Notes de lecture du livre Emergent Tokyo - Designing The Spontaneous City par Jorge Almazán
Le Japon attire beaucoup de touristes depuis quelques années, et ceux-ci passent majoritairement par la capitale du pays. Une des premières observations que beaucoup de ces visiteurs font a trait à la relative tranquillité de cette ville. Tokyo est une mégalopole de 35 millions d’habitants pour son aire urbaine, 14 millions pour la ville à proprement dite, mais il y a beaucoup de quartiers où on a un sentiment de « village ». On voit beaucoup de gens se déplacer en vélo, et même s’il y a de grandes autoroutes qui traversent la ville, les voitures n’ont pas une grande présence dans les quartiers résidentiels.
Le livre de Jorge Almazán (et Studio Lab) tente d’expliquer cette particularité de Tokyo et je trouve qu’il réussit très bien l’exercice. L’ouvrage de 200 pages aborde dans chacun de ses chapitres un artefact urbain propre à la capitale japonaise:
- les allées (« Yokochō ») : ces petites rues autour des stations de métro. Elles sont le fruit d’une migration des commerces illégaux de marché noir datant de l’après Seconde Guerre mondiale. On y trouve des petits restaurants de quelques sièges avec seulement une personne au service, le chef.
- les « Zakkyo » : ces fameux bâtiments étroits qu’on trouve au bord des rues achalandées avec des publicités et des néons. La particularité est de trouver des restaurants, bars et karaoké dans les étages supérieurs autant que des bureaux et commerces en tous genres
- « Undertrack infills » : beaucoup de lignes de métro ou d’autoroutes sont sur-élevées et cela favorise l’installation de commerces en dessous de celles-ci. Il y a des centres commerciaux plus modernes (et moins accueillants vus de l’extérieur) mais on y trouve des petits commerces utilisés par les « banlieusards ».

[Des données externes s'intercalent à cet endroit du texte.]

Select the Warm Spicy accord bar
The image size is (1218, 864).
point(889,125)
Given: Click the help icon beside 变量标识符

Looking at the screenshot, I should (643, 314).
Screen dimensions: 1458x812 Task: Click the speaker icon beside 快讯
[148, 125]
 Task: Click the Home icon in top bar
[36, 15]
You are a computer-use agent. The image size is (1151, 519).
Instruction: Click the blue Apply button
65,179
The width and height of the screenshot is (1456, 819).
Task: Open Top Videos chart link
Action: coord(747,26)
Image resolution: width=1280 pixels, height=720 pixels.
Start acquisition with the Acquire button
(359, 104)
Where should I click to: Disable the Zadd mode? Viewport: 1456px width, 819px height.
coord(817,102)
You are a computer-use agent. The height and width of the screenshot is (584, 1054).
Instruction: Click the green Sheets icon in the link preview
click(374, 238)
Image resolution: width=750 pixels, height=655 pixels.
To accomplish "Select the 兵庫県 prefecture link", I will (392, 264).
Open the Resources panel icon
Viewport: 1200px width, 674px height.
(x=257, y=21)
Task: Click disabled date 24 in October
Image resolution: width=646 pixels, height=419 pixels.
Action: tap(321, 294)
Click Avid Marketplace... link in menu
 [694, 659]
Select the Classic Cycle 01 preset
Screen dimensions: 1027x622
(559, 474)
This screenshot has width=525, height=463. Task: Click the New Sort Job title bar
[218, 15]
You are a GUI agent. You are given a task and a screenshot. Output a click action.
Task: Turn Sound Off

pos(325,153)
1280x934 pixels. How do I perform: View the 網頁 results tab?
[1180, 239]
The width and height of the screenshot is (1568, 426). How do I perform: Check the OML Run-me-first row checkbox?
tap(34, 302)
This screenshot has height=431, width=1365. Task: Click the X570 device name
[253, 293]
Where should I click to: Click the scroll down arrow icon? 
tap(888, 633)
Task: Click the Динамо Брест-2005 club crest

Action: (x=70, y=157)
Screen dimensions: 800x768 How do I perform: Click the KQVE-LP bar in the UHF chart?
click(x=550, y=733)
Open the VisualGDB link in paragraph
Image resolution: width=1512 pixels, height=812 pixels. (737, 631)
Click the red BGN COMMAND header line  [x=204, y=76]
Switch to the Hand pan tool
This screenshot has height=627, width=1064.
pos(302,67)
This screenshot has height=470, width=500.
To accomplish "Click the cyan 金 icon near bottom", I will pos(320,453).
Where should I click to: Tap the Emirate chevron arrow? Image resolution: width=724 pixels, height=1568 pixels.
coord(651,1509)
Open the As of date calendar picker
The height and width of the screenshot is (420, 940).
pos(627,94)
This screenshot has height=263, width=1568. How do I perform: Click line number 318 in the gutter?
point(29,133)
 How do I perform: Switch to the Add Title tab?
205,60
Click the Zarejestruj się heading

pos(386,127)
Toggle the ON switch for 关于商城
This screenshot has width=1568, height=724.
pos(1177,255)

- Les rues « Ankyo » (« dark canal ») : ce sont des rues qui ont été créées par le recouvrement de nombreux canaux et petits cours d’eau. Ceux-ci sont devenus des égouts une fois les industries parties en banlieue. Parfois elles n’ont même pas de nom mais elles sont très bien entretenues par les riverains.
- Les quartiers très denses mais aux bâtiments bas (Dense Low Rise Neighborhoods) : des quartiers à forte densité (plus de 20 000 habitants au kilomètre carré) avec des bâtiments de 3 étages qui sont presque collés les uns aux autres. Le gouvernement a essayé de libérer un peu de place en mettant des contraintes lors de la destruction-construction de nouveaux édifices mais les propriétaires ont alors préféré faire de la rénovation, contournant ainsi la réglementation. Depuis le compromis trouvé est de devoir augmenter le nombre d’étages tout en donnant plus d’espace à la rue.
Pour chaque chapitre, l’auteur présente le concept puis illustre le propos avec 3 exemples avec photos à l’appui, puis une série de graphiques et dessins viennent compléter les explications.
Il y a des points communs dans ces arrangements urbains: l’urbanisation avec un fort accent sur les lignes de chemins de fer et métro, l’impact de la Seconde Guerre mondiale qui a ravagé la ville et l’effort de reconstruction. Celui-ci vient du gouvernement mais surtout des initiatives privées comme le marché noir, les petits commerces ou industries (ateliers) que les gens ont dû développer pour survivre. Ce tissu urbain est issu de ces forces formelles et informelles.
Ces 20 dernières années on a vu beaucoup de développements commerciaux avec de grandes tours abritant centres commerciaux, logements et bureaux. Mais ceux-ci sont moins accueillants. L’arrangement « POPS » (Private Owned Public Spaces) où les promoteurs immobiliers doivent incorporer une composante accessible au public dans leurs projets a été travesti dans la réalité. Ces aménagements sont souvent mal intégrés à l’espace public ou leur utilisation découragée par l’ajout de barrières ou de clôtures discrètes mais tout aussi efficaces à les rendre stériles.
L’auteur finit par une réflexion sur le caractère unique ou non de la ville japonaise. Ce chapitre aborde aussi du concept (que rejette l’auteur) de « nihonjinron » qui défend une essentialisme culturel japonais dans toute les sphères et l’urbanisme en fait partie.
Je conseille cet ouvrage à toute personne qui doit visiter le pays. C’est en fait un bon guide sur le tissu urbain et les exemples donnent de bonnes idées d’endroits à visiter pour vivre Tokyo.